WRITTEN INSTRUCTION: Reproduce verbatim the lines of the items, starting at the line containing "This screenshot has height=814, width=933." and ending at the line containing "Action: pos(314,323)", with both of those lines included.

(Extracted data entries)

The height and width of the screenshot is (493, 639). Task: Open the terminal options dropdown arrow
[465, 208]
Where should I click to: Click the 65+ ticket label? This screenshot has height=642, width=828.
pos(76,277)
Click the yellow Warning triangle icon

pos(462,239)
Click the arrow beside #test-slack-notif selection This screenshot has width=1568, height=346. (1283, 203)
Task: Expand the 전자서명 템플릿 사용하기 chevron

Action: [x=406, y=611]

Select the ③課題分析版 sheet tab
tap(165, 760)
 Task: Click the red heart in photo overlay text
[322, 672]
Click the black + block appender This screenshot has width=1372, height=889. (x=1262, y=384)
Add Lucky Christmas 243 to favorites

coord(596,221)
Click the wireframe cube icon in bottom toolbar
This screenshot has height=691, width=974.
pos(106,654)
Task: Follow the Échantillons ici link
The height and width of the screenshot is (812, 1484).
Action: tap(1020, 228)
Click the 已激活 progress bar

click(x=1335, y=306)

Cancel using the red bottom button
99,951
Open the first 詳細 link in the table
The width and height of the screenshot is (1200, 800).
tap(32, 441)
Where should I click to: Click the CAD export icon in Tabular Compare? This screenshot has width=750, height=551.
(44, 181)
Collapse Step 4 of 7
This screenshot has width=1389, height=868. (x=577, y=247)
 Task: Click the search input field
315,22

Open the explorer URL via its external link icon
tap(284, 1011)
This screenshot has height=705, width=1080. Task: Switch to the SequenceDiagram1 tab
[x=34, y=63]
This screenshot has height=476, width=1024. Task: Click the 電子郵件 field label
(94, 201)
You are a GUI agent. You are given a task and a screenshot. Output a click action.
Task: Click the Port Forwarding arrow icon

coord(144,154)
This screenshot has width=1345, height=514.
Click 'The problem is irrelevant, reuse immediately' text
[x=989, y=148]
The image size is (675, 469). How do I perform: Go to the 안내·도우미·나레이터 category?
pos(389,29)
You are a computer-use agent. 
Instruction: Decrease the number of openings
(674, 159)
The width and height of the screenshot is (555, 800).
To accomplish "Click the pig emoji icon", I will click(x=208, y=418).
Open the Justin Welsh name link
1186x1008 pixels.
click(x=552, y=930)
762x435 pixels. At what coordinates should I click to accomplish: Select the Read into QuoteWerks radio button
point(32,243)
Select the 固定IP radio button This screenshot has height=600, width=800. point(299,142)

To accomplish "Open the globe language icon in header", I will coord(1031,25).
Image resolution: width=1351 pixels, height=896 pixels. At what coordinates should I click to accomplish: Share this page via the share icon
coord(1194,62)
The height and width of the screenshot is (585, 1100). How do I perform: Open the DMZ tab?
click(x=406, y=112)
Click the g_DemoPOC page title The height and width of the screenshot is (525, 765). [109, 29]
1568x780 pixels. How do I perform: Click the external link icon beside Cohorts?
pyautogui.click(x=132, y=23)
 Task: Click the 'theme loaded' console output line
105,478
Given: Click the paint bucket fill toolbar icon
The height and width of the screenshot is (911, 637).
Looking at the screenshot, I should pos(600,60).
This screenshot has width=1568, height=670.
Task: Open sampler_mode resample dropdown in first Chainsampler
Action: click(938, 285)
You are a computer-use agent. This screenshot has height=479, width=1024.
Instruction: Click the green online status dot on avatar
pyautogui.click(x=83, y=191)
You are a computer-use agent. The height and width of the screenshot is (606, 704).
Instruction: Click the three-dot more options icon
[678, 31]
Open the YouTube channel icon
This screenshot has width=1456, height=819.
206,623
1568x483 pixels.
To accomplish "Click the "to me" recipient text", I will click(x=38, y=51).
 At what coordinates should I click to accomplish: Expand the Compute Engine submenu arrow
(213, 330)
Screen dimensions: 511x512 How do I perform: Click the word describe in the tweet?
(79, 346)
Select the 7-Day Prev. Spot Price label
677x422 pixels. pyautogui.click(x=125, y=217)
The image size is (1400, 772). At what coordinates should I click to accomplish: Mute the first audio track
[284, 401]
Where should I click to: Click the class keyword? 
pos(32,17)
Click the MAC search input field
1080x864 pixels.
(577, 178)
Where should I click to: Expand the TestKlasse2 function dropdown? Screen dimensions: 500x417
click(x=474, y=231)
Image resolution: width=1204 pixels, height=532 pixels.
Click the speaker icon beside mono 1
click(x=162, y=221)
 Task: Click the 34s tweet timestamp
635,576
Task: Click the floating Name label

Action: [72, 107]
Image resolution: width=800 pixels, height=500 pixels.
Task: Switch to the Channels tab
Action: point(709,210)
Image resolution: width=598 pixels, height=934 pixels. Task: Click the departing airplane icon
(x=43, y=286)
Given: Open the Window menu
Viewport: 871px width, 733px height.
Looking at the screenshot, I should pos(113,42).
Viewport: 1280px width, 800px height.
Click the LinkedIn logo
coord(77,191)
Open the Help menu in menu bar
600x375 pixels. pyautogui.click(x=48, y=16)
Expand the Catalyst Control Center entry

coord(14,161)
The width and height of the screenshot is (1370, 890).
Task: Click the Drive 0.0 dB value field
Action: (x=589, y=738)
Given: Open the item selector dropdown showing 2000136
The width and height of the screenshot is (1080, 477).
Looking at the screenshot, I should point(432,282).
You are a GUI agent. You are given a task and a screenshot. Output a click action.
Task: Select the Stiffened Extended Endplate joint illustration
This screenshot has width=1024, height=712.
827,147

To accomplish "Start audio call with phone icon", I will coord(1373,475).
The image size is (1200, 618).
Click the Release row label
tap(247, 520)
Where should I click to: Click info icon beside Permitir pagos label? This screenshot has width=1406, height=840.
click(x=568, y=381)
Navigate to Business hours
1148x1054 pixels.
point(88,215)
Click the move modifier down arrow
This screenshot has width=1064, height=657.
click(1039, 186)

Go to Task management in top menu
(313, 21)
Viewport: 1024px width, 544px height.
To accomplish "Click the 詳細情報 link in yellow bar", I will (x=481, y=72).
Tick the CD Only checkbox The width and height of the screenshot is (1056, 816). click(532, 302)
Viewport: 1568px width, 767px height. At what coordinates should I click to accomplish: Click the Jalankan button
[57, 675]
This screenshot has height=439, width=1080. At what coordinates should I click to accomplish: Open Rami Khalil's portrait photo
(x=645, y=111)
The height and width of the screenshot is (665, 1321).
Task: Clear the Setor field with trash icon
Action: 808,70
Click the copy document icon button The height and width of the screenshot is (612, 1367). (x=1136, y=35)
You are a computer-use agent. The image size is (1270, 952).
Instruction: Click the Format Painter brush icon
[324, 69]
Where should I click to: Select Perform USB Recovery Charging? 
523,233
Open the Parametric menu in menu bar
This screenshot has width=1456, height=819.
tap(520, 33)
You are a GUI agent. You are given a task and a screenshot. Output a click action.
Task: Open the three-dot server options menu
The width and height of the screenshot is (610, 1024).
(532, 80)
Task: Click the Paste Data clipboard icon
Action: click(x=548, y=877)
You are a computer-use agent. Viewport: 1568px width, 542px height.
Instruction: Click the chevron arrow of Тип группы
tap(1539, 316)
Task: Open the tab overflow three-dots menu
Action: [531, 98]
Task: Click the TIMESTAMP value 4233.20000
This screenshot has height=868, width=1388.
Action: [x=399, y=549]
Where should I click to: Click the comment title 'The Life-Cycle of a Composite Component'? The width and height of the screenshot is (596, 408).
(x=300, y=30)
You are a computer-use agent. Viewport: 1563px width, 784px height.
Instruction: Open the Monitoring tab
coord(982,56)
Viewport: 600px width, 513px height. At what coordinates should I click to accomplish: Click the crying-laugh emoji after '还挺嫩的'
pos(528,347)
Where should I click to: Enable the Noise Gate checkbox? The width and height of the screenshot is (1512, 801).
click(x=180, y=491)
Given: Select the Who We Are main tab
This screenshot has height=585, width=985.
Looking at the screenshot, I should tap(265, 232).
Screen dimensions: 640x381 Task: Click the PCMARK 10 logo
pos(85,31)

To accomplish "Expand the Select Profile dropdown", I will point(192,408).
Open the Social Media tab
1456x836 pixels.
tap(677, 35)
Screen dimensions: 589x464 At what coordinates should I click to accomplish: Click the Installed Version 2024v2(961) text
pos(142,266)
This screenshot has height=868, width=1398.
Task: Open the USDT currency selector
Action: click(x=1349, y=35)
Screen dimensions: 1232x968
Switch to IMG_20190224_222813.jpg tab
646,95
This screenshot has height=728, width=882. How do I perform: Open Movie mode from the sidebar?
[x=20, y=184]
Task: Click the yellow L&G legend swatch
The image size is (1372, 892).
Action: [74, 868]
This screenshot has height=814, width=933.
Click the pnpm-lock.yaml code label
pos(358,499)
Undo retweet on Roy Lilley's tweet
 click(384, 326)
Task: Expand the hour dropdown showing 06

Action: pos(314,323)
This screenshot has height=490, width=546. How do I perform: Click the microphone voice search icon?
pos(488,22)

WRITTEN ANSWER:
This screenshot has height=814, width=933.
Click the pnpm-lock.yaml code label
pos(358,499)
Undo retweet on Roy Lilley's tweet
 click(384, 326)
Task: Expand the hour dropdown showing 06

Action: pos(314,323)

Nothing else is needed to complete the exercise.